[Source records]
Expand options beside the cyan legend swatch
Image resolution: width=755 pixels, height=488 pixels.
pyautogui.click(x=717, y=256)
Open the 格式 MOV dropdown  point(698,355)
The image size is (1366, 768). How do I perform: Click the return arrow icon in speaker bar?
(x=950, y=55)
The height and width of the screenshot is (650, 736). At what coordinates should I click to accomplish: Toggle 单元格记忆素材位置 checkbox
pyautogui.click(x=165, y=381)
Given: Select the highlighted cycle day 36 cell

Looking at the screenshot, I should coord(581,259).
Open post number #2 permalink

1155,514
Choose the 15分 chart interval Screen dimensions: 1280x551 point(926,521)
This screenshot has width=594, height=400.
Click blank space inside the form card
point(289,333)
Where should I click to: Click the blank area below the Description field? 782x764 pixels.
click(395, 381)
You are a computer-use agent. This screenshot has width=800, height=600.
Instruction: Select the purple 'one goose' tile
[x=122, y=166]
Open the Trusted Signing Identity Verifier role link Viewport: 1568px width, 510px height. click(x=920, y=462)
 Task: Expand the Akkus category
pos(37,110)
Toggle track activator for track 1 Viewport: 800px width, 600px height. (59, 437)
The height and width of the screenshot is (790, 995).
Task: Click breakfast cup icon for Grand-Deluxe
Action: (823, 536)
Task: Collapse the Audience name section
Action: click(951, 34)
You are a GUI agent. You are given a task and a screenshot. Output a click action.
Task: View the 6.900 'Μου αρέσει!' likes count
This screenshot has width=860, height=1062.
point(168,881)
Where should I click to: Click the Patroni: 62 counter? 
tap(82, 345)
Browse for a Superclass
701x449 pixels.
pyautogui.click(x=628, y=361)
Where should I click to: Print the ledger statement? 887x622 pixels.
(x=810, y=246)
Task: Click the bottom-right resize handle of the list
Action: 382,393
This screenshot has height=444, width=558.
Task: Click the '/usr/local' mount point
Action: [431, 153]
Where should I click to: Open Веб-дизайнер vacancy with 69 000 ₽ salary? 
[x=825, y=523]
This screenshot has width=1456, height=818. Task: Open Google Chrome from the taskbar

» **Task description**: From the first line to the last, output the records word for word.

» **Answer**:
Expand options beside the cyan legend swatch
Image resolution: width=755 pixels, height=488 pixels.
pyautogui.click(x=717, y=256)
Open the 格式 MOV dropdown  point(698,355)
The image size is (1366, 768). How do I perform: Click the return arrow icon in speaker bar?
(x=950, y=55)
The height and width of the screenshot is (650, 736). At what coordinates should I click to accomplish: Toggle 单元格记忆素材位置 checkbox
pyautogui.click(x=165, y=381)
Given: Select the highlighted cycle day 36 cell

Looking at the screenshot, I should coord(581,259).
Open post number #2 permalink

1155,514
Choose the 15分 chart interval Screen dimensions: 1280x551 point(926,521)
This screenshot has width=594, height=400.
Click blank space inside the form card
point(289,333)
Where should I click to: Click the blank area below the Description field? 782x764 pixels.
click(395, 381)
You are a computer-use agent. This screenshot has width=800, height=600.
Instruction: Select the purple 'one goose' tile
[x=122, y=166]
Open the Trusted Signing Identity Verifier role link Viewport: 1568px width, 510px height. click(x=920, y=462)
 Task: Expand the Akkus category
pos(37,110)
Toggle track activator for track 1 Viewport: 800px width, 600px height. (59, 437)
The height and width of the screenshot is (790, 995).
Task: Click breakfast cup icon for Grand-Deluxe
Action: (823, 536)
Task: Collapse the Audience name section
Action: click(951, 34)
You are a GUI agent. You are given a task and a screenshot. Output a click action.
Task: View the 6.900 'Μου αρέσει!' likes count
This screenshot has width=860, height=1062.
point(168,881)
Where should I click to: Click the Patroni: 62 counter? 
tap(82, 345)
Browse for a Superclass
701x449 pixels.
pyautogui.click(x=628, y=361)
Where should I click to: Print the ledger statement? 887x622 pixels.
(x=810, y=246)
Task: Click the bottom-right resize handle of the list
Action: 382,393
This screenshot has height=444, width=558.
Task: Click the '/usr/local' mount point
Action: [431, 153]
Where should I click to: Open Веб-дизайнер vacancy with 69 000 ₽ salary? 
[x=825, y=523]
This screenshot has width=1456, height=818. Task: Open Google Chrome from the taskbar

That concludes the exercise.